Many taxpayers have had a chance to review their tax situation with their CPAs and understand many of the important provisions of the Tax Cuts and Jobs Act of 2017 (TCJA). Folks understand the lower tax rates, higher standard deduction and loss of personal exemption. But there are a few great tax changes for real estate investors.
The new tax breaks are especially important for commercial real estate owners. But residential owners will substantially benefit as well. These tax changes highlight the need for a cost segregation study to take advantage of many of the deductions.
New Tax Law: Bonus Depreciation
Bonus depreciation has been increased from 50% to 100% on certain qualifying assets. Real estate investors will receive immediate expensing of these items. Prior to TCJA, bonus depreciation was only allowed on original use property or property that was newly constructed.
TCJA also allows for used property that was acquired after Sept. 27, 2017 to qualify for this special treatment. A proper cost segregation study will break out any costs that qualify under the bonus depreciation rules.
Significance of In-Service Dates
In service dates are critical for newly constructed or acquired property. It is critical to understand when a valid contract was entered into between the specific parties. This is the case because pre September 27, 2017 contracts will not qualify for the100% bonus depreciation tax rate even when the property has an in service date after September 28, 2017.
Increased 179 Expense
Qualifying property under section 179 has now been extended to include roofing, HVAC systems, alarm systems, security systems and fire protection. In addition, for 2018 the amount of the annual deduction has been increased to $1 million with the phase-out deduction also being increased to $2.5 million.

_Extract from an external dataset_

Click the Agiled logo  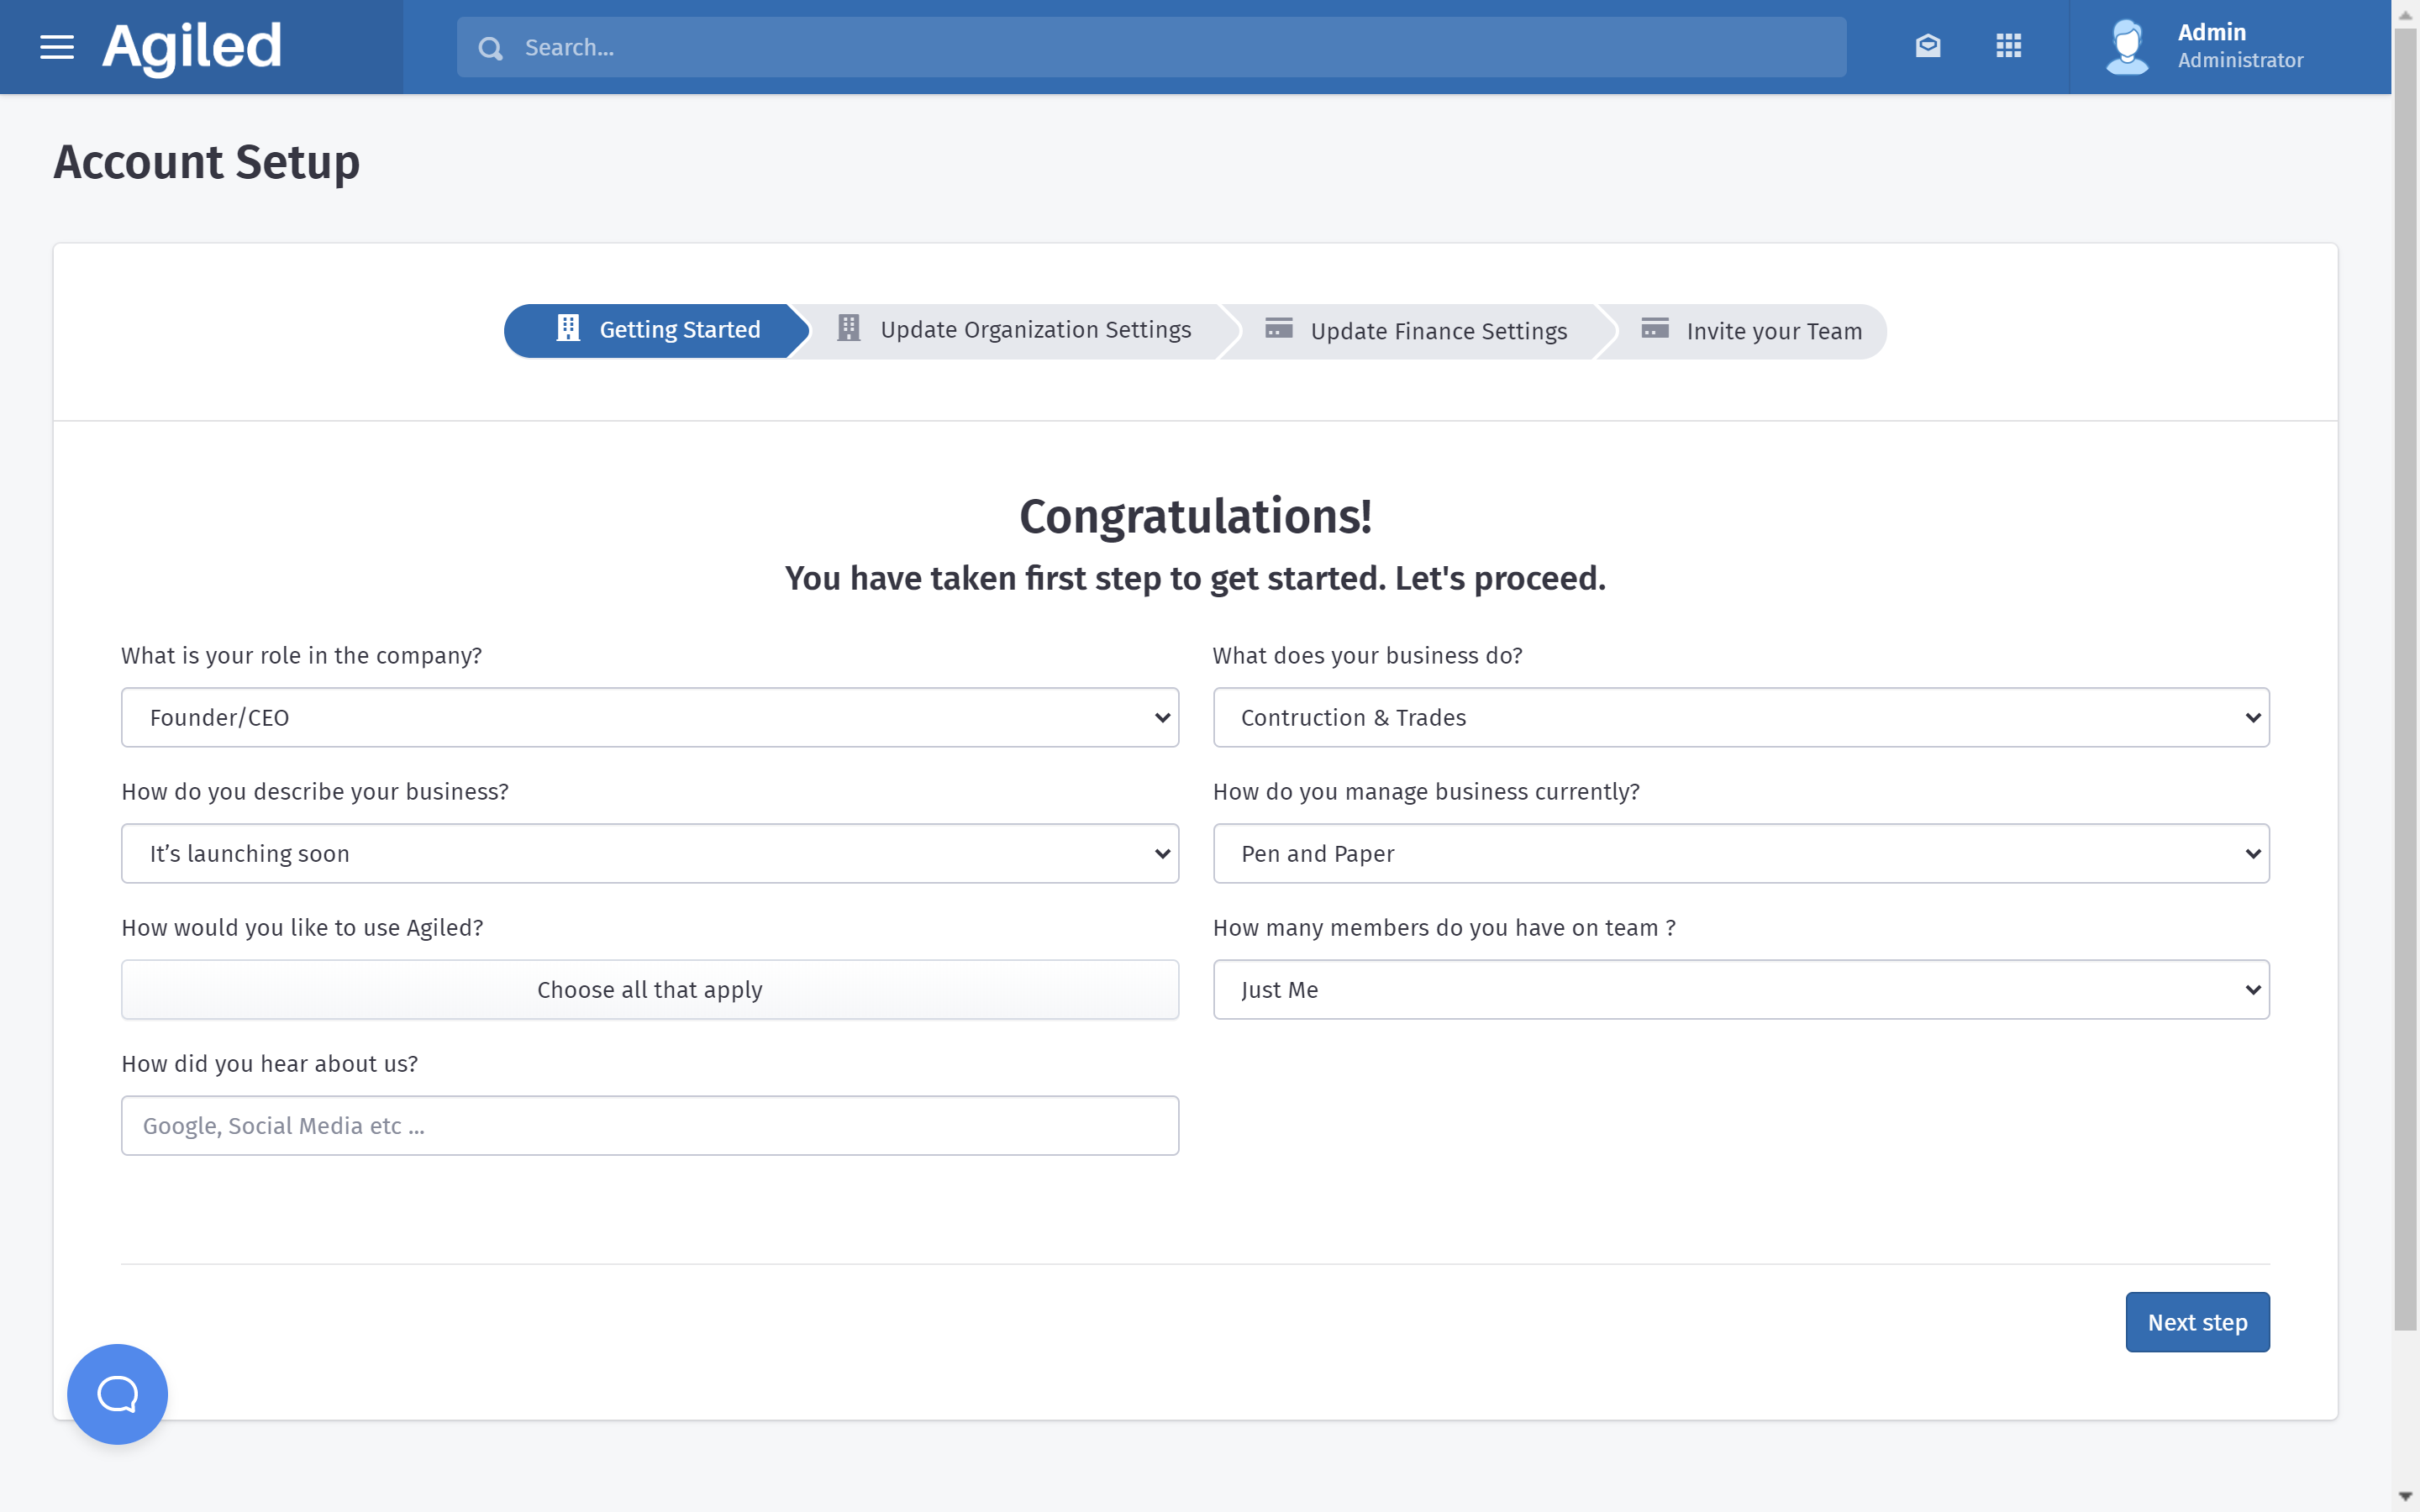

These rules have been expanded to include certain tangible personal property that was acquired for rental properties, including appliances and furniture. This further highlights the need for a cost segregation study, even for residential rentals.
Pass-Through Deduction Under Section 199A
Pass through entities now can qualify for special tax treatment. Assuming they qualify, they can obtain a 20% deduction for 2018. This effectively drops the top marginal tax rate to 29.6% (80% x 37%). While each situation should be carefully examined, it might make more sense to take advantage of the deduction against the higher rate of 39.6% in 2017 (if that is possible). Your CPA or tax professional can help examine your situation.
New Tax Law: “Look-Back” Deductions
Cost segregation studies can even provide substantial tax savings for properties placed in service in prior years. Studies can be performed to “look-back” into prior years to identify certain assets that can qualify for a shorter life. The deduction for a prior look-back can often be taken on the subsequent filed tax return. Generally, you will not be required to amend any previously filed returns. Assuming you qualify, the IRS allows for a change of accounting method and it is reported on Form 3115.
Partial Asset Dispositions
When renovation work is performed, you can take a tax deduction for the remaining book value of items removed resulting from a renovation performed. A cost segregation study can assist in helping identify the original cost of the assets that have been removed, if not previously identified.
Tangible Property Regulations (TPR)
TPRs still are in place under tax reform. They can offer significant tax benefits when analyzing improvements that are made to buildings. The TPRs allow for the deductibility of certain renovation costs that can qualify as repair expenses.
In summary, tax reform has offered significant tax savings for real estate owners. Cost segregation studies are more relevant today than they were in the past. The ability to possibly reclassify renovations that were previously capitalized as a repair item can often be facilitated without the requirement of amending prior tax returns.